▶ WORK TASK:
Exact copy, no pictures: every line from the one that contains "You are a computer-use" through the end of the data below, and nothing else.

▶ WORKING DATA:
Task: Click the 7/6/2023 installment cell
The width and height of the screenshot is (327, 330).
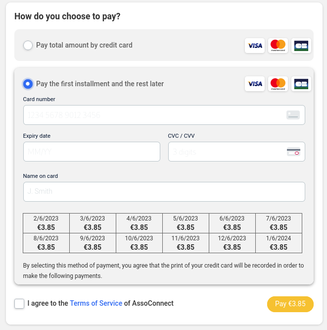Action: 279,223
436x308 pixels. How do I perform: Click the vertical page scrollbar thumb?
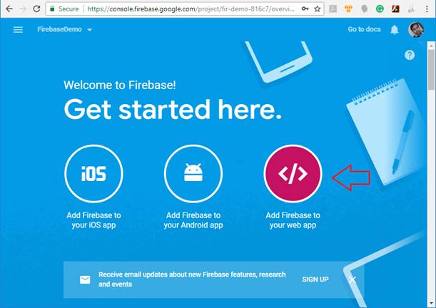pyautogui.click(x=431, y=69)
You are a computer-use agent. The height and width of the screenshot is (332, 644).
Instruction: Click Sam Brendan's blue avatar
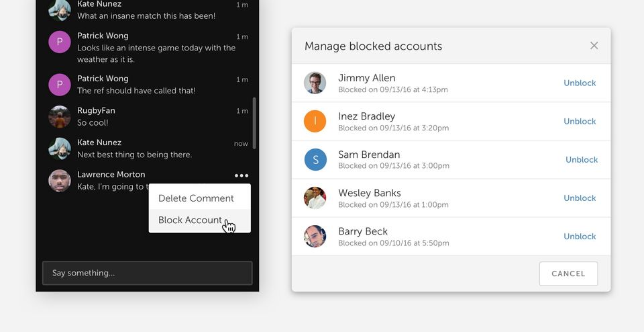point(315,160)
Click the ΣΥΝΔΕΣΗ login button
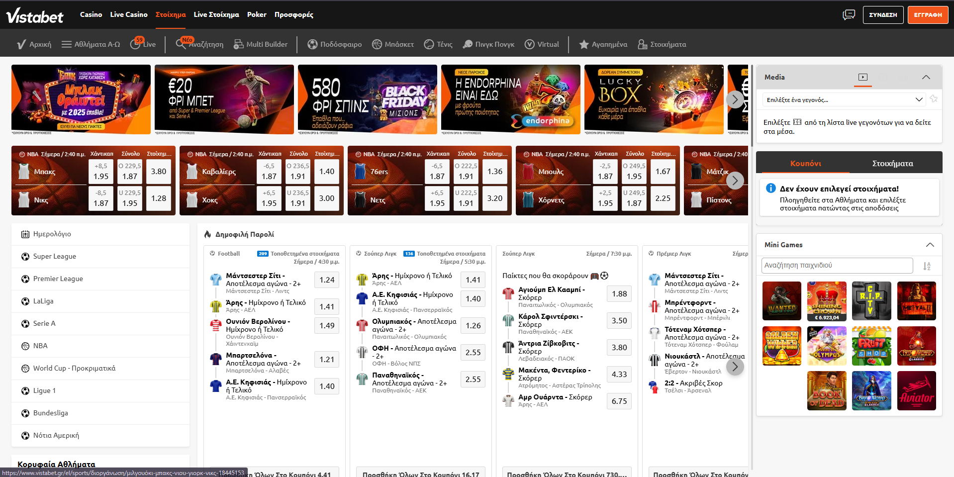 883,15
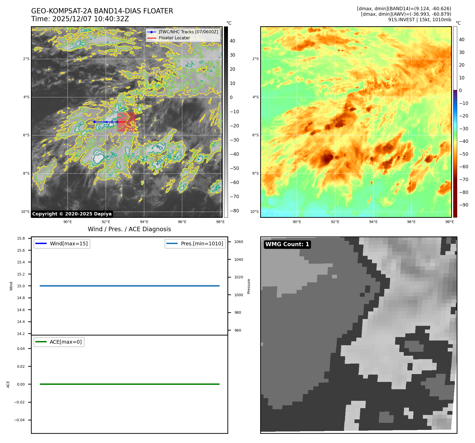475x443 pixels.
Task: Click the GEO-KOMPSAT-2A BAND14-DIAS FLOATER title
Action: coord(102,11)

▶ ANSWER BELOW:
You are a computer-use agent. The height and width of the screenshot is (332, 644).
Instruction: Click Sam Brendan's blue avatar
point(315,160)
Click the ΣΥΝΔΕΣΗ login button
 883,15
475x443 pixels.
Task: Click the GEO-KOMPSAT-2A BAND14-DIAS FLOATER title
Action: coord(102,11)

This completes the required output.